Appeal from an order of the Supreme Court at Special Term *967(Hughes, J.), entered August 13, 1985 in Albany County, which granted defendant Ted Hoyer and Company’s motion for summary judgment dismissing the complaint against it.
Plaintiff’s decedent allegedly sustained injuries as the result of a fall which occurred when she was transferred from a wheelchair to her bed by two employees (Nurses Thresiamma Joseph and Beverly Cain) of defendant Albany County Nursing Home. Plaintiff brought a suit for personal injuries and wrongful death and joined Ted Hoyer and Company (Hoyer) as a party defendant, alleging that a defective Hoyer lift was used by Joseph and Cain to assist them in transferring decedent to her bed. Hoyer, claiming that a lift manufactured by Invacare Corporation and not by it was used, brought on the instant motion for summary judgment. Special Term granted Hoyer’s motion, holding that plaintiff failed to submit proof to establish that Hoyer was the manufacturer of the lift used. This appeal by plaintiff ensued.

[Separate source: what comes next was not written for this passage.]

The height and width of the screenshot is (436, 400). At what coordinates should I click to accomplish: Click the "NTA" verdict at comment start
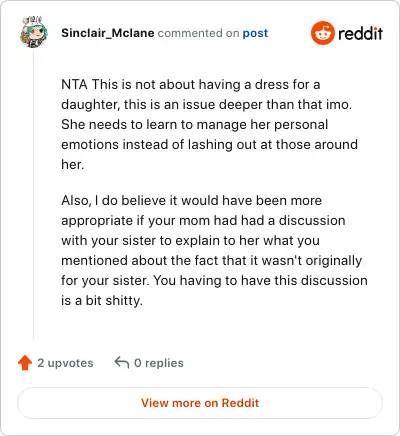(74, 84)
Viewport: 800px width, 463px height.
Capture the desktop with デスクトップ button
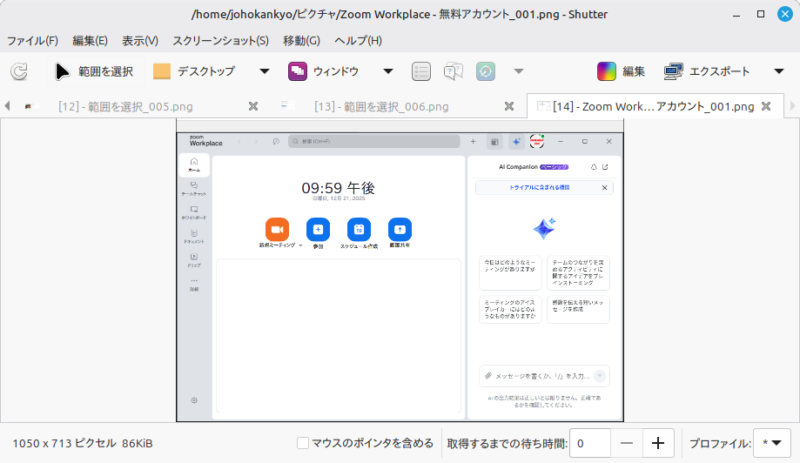tap(194, 71)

We affirm. It is undisputed that an Invacare lift and a Hoyer lift were present on decedent’s floor on the night of the accident. In support of its contention that the Invacare lift was involved in the accident, Hoyer submitted the depositions of Hoyer plant manager Ron Firebaugh and Joseph. Joseph thoroughly described the lift she and Cain used when they transferred decedent from her wheelchair to the bed. Firebaugh’s deposition specified the differences between Hoyer and In vacare lifts and identified the lift described by Joseph as one manufactured by Invacare. This proof presented a prima facie defense sufficient to support Hoyer’s application for summary judgment (see, Smith v Johnson Prods. Co., 95 AD2d 675, 676).

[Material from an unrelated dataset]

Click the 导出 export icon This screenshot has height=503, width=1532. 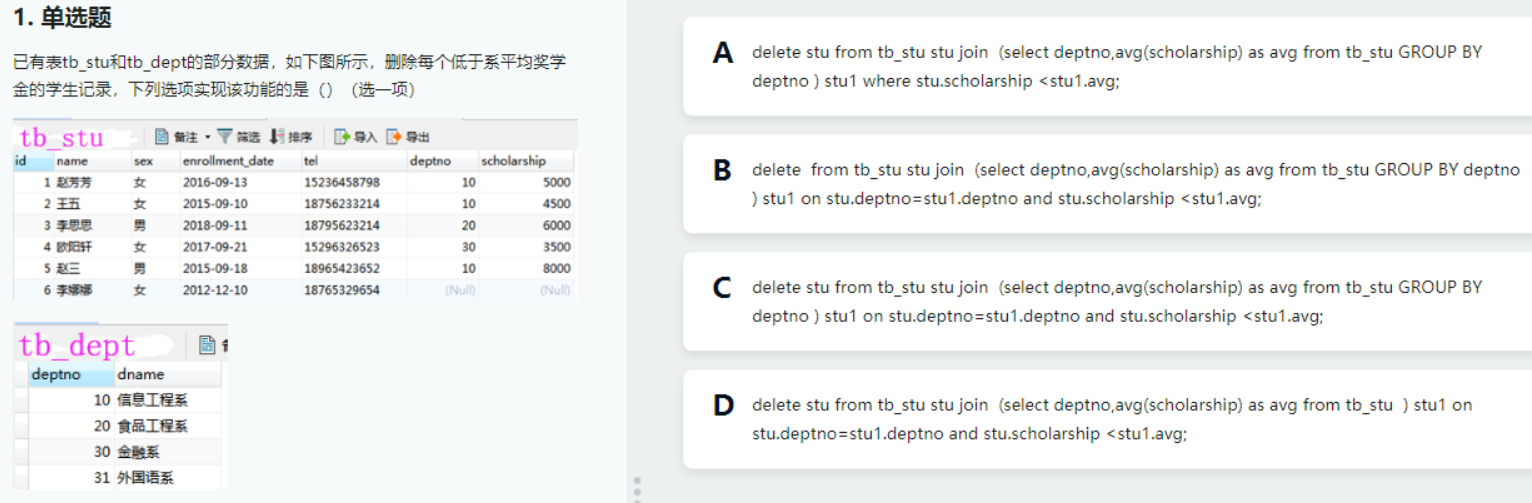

To defeat Hoyer’s motion, plaintiff had the burden to demonstrate, by evidence in admissible form, the existence of a genuine triable issue of fact concerning which lift was used (see, Zuckerman v City of New York, 49 NY2d 557, 560; Friends of Animals v Associated Fur Mfrs., 46 NY2d 1065). Plaintiff failed to meet that burden. The EBT depositions of James Maloney, who testified on behalf of Hoyer, and Maureen Shannon, the nursing home services administrator, were submitted by plaintiff in opposition to Hoyer’s motion. However, Maloney’s statement, to the effect that he identified the lift picked up by maintenance after the accident as a Hoyer, was not probative on the issue of which lift was actually used to move decedent. As shown by the maintenance slip issued after the accident, the lift was not retrieved until the morning following the accident. Furthermore, Shannon was not present when the accident occurred. Her testimony that the lift which *968was used was secured after the accident was based upon information and belief and consisted of hearsay. Thus, it was not evidentiary proof in admissible form (see, Eddy v Tops Friendly Mkts., 91 AD2d 1203, affd 59 NY2d 692; Comstock & Co. v Duffy, 43 AD2d 704). Accordingly, since plaintiff has not produced evidence in admissible form nor demonstrated an acceptable excuse for the failure to do so, the order granting summary judgment to Hoyer must be affirmed (see, Zuckerman v City of New York, supra, p 560).
Order affirmed, with costs. Kane, J. P., Main, Yesawich, Jr., Levine and Harvey, JJ., concur.